Complex conjugation is a norm preserving operation on $\mathbb{C}$, so

$$|f(\tilde{z})-f(z)|=|\bar{f}(\tilde{z})-\bar{f}(z)|\leq \epsilon$$

The same $\delta$ satisfies the definition of continuity for $\bar{f}$, so $\bar{f}$ is continuous on $\mathbb{C}$.

The product of two continuous functions is continuous, so $g=f\cdot \bar{f}$ is continuous.

The conclusion feels shaky or like I'm not doing the real work of the problem somehow.

 

[PeroK]

The absolute value function is a norm preserving operation on $\mathbb{C}$,

I think you mean complex conjugation is norm preserving.

The product of two continuous functions is continuous, so $g=f\cdot \bar{f}$ is continuous.
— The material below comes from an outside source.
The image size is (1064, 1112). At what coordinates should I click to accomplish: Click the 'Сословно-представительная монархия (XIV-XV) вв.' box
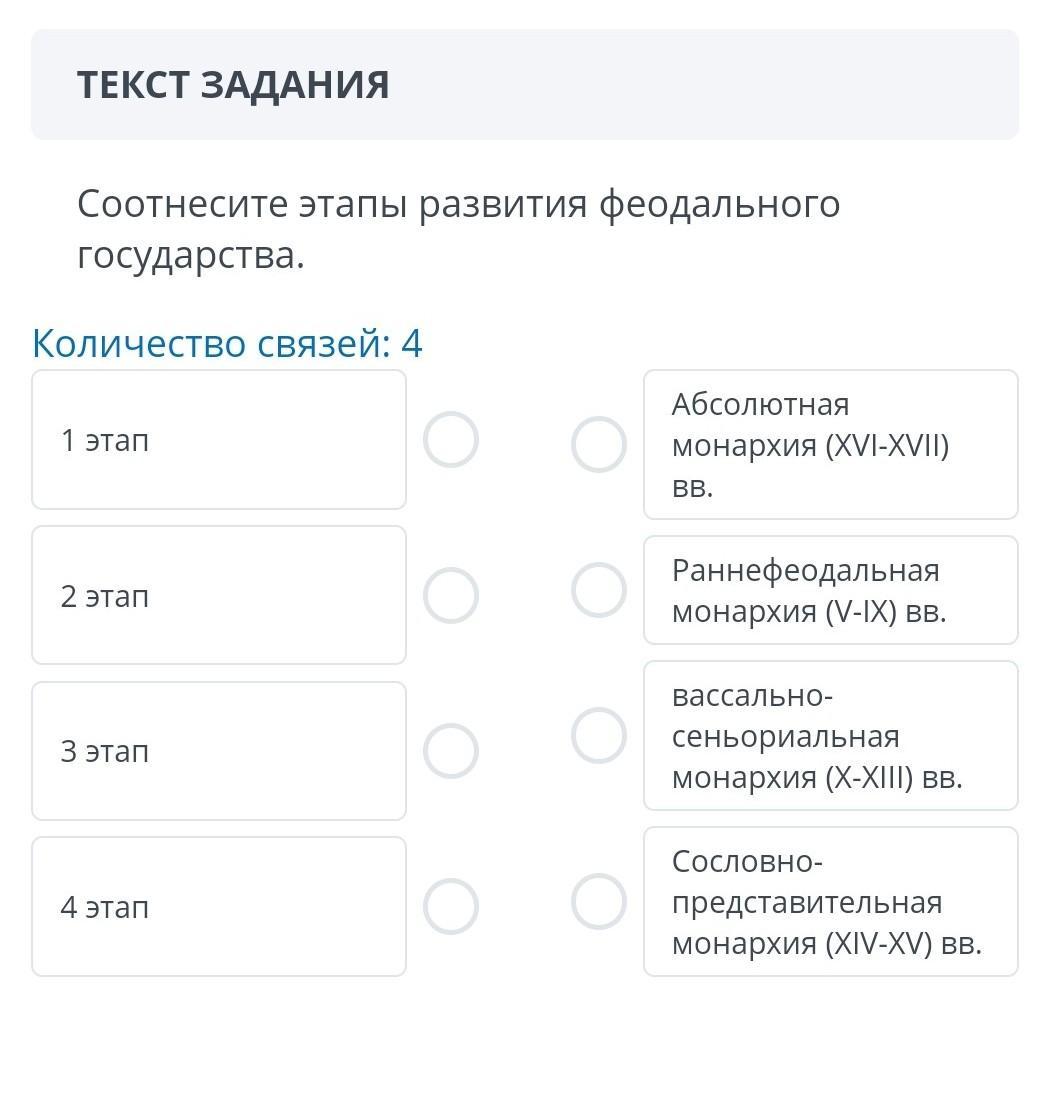830,902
If you are allowed to invoke that theorem, then this is fine.

 

[docnet]

I think you mean complex conjugation is norm preserving.

Yes! I edited my post to fix my mistake.

 

[docnet]

Not using the theorem:

$$|\bar{f}(\tilde{z})f(\tilde{z})-\bar{f}(z)f(z)|=|\bar{f}(\tilde{z})f(\tilde{z})-\bar{f}(z)f(z)+\bar{f}(\tilde{z})f(z)-\bar{f}(\tilde{z})f(z)|$$
$$\leq |\bar{f}(\tilde{z})||f(\tilde{z})-f(z)|+|f(z)||\bar{f}(\tilde{z})-\bar{f}(z)|= |\bar{f}(\tilde{z})|\epsilon +|f(z)|\epsilon$$Let $\delta=\frac{\epsilon }{|\bar{f}(\tilde{z})|+|f(z)|}$ then $\bar{f}f$ is continuous by the epsilon delta definition of continuity.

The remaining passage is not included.